Stored items

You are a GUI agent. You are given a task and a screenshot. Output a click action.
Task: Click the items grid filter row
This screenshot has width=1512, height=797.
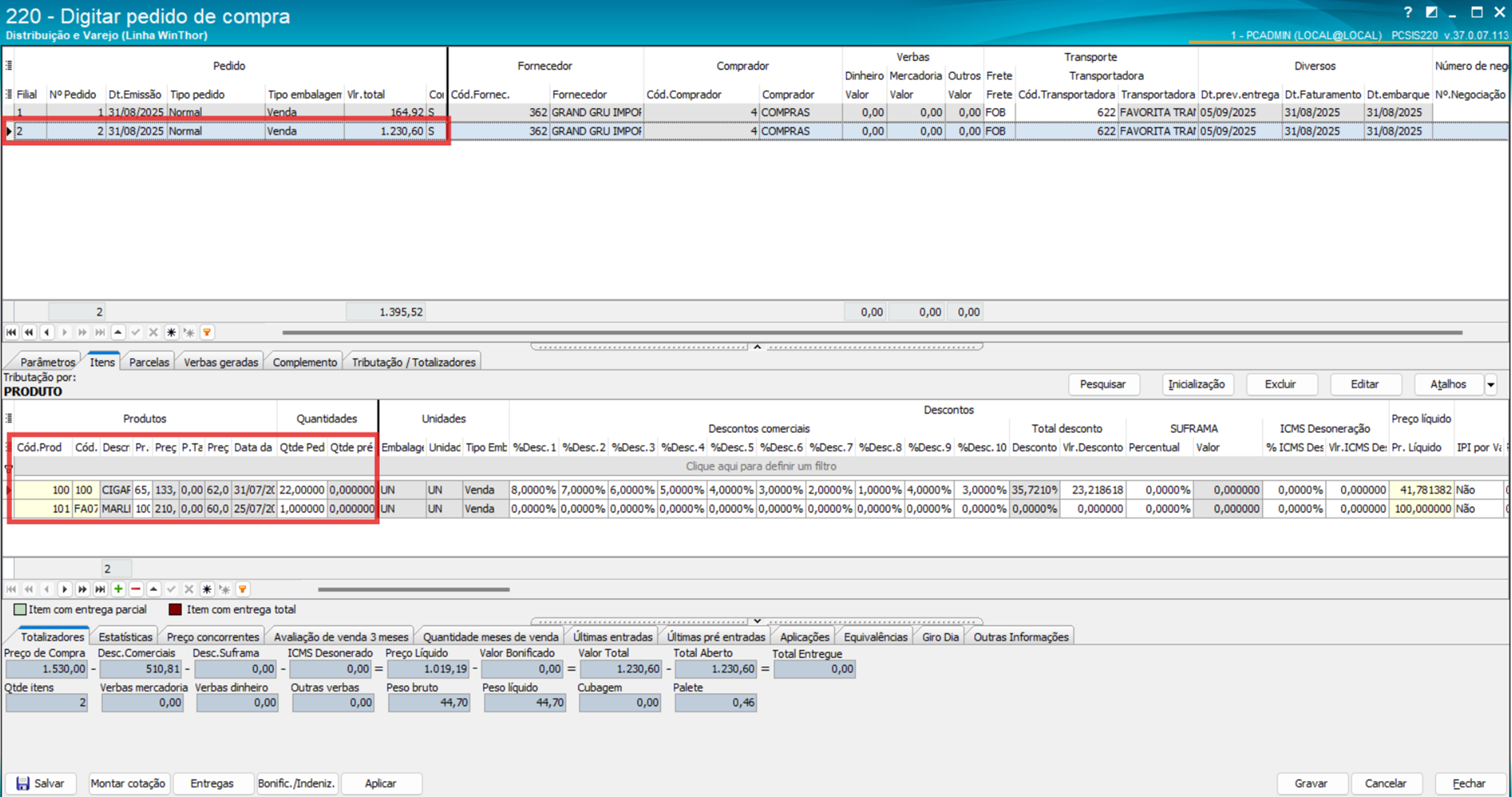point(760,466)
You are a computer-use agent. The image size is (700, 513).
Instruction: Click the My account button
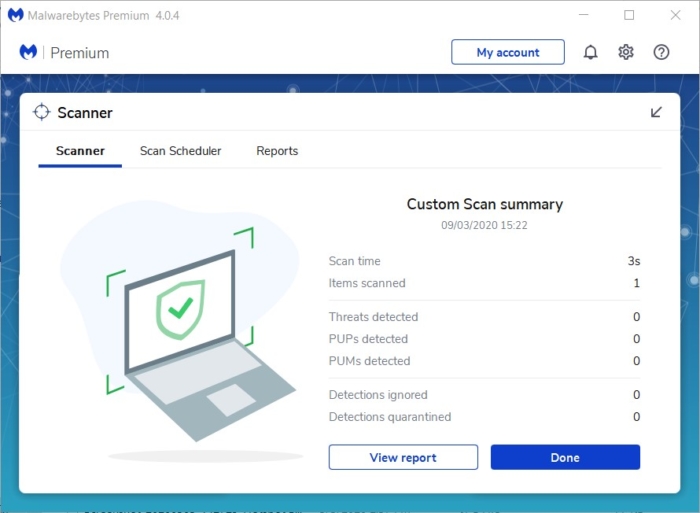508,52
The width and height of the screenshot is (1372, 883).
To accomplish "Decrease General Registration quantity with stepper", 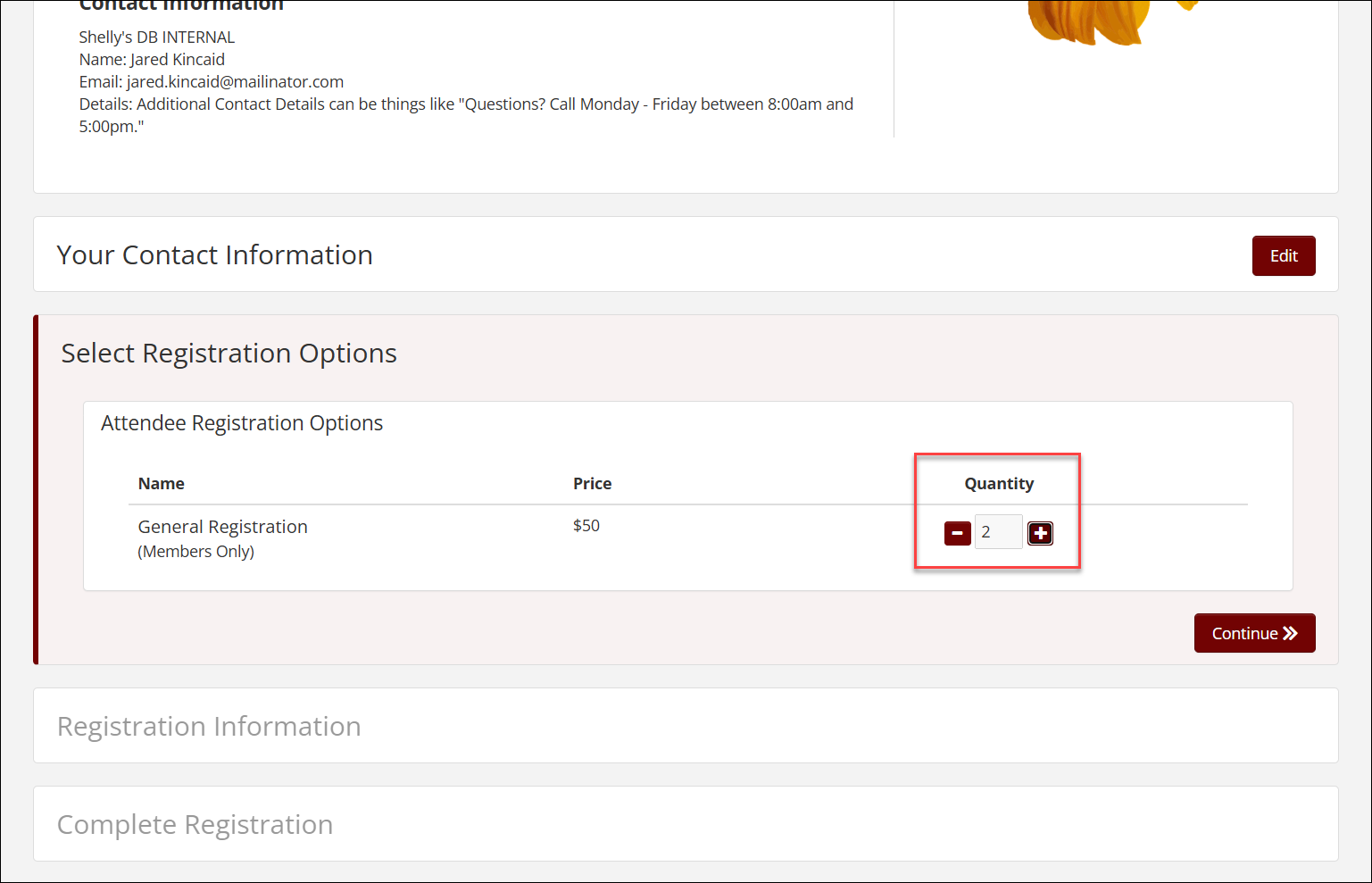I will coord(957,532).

*TASK TO CARRY OUT*
Which lines above contain the string "height"? Find each one and copy it in full, treating uppercase and lowercase letters as different.

*COMPLETE ANSWER*
This screenshot has width=1512, height=797.
The width and height of the screenshot is (1372, 883).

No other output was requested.